Jak dodał, sytuacja ta "dotyczy osoby dorosłej, która nie wyjeżdżała w tereny tropikalne, więc istnieje bardzo wysokie prawdopodobieństwo, że zaraziła się w Polsce od chorego komara, który wcześniej wypił krew chorego ptaka".
Dalsza część artykułu pod materiałem wideo
Jak przekazano na stronie Głównego Inspektoratu Sanitarnego, Gorączka Zachodniego Nilu to odzwierzęca choroba wirusowa. Głównym siedliskiem wirusa są ptaki. Do zakażenia dochodzi przede wszystkim poprzez ukąszenie komarów, w wyjątkowych sytuacjach źródłem zakażenia mogą być krew lub tkanki pochodzące od zakażonego człowieka (transfuzja krwi, transplantacja organów). Wirusem gorączki zachodniego Nilu nie można zakazić się przez kaszel, kichanie, dotyk.
W komunikacie GIS podano też, że zgodnie z szacunkami około 80 proc. zakażeń przebiega bezobjawowo. Jednak w przypadku zakażenia objawowego, gdy nie doszło do zajęcia układu nerwowego, występuje m.in. gorączka, uczucie zmęczenia, bóle głowy, osłabienie mięśniowe, kłopoty z koncentracją.

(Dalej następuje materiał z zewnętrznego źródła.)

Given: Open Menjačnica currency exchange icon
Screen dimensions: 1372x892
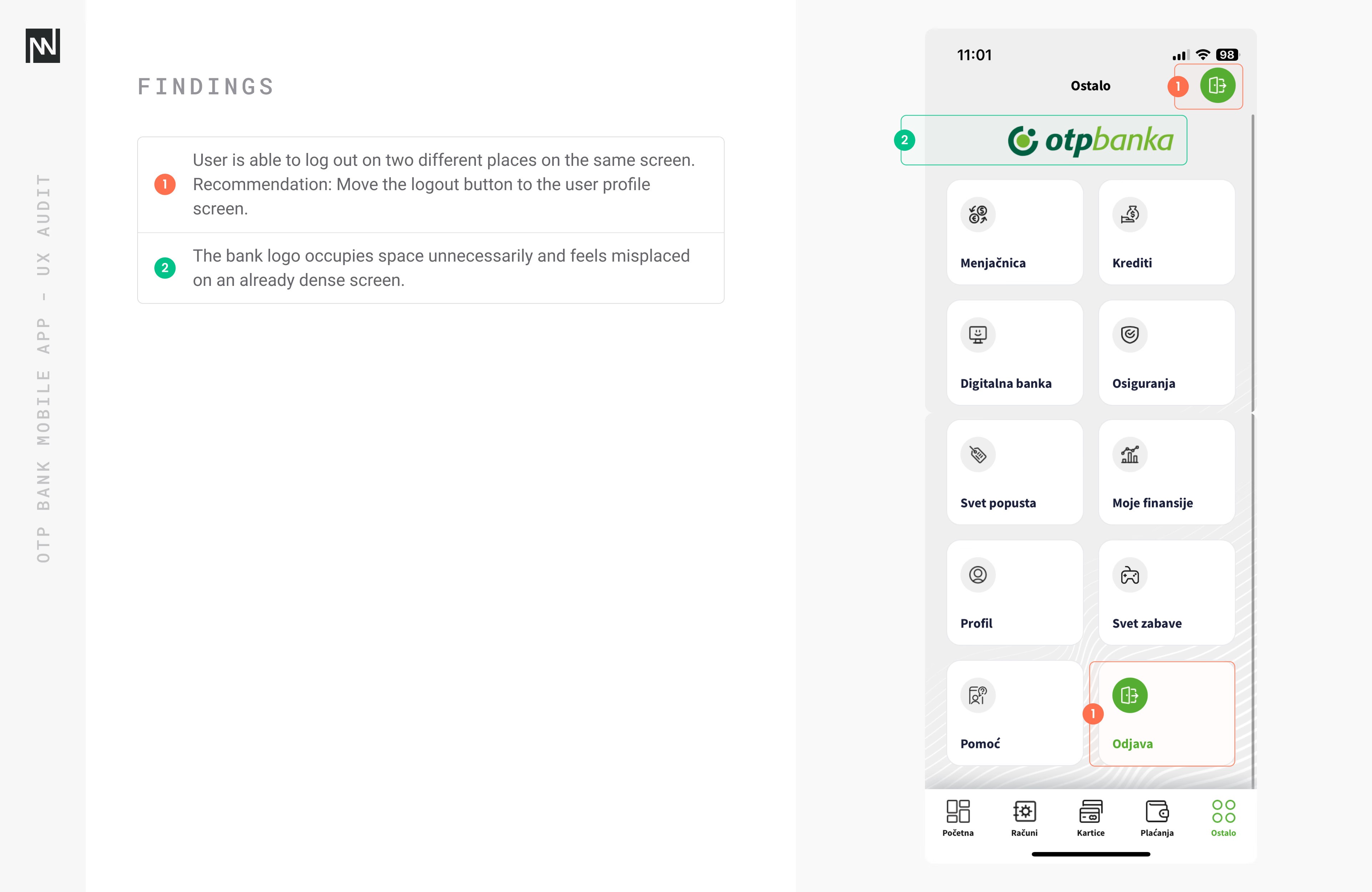Looking at the screenshot, I should click(978, 214).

Pomiędzy 5. a 12. dniem od wystąpienia pierwszych objawów może pojawić się wysypka grudkowa. Gdy dochodzi do zajęcia układu nerwowego - w postaci inwazyjnej - u chorego występuje gorączka wraz z objawami takimi jak ostre zaburzenia świadomości, zaburzenia czucia i odruchów, sztywność karku czy drgawki.
Czynnikami ryzyka wystąpienia inwazyjnej postaci choroby jest nie tylko starszy wiek, ale też między innymi płeć - bardziej narażeni są mężczyźni.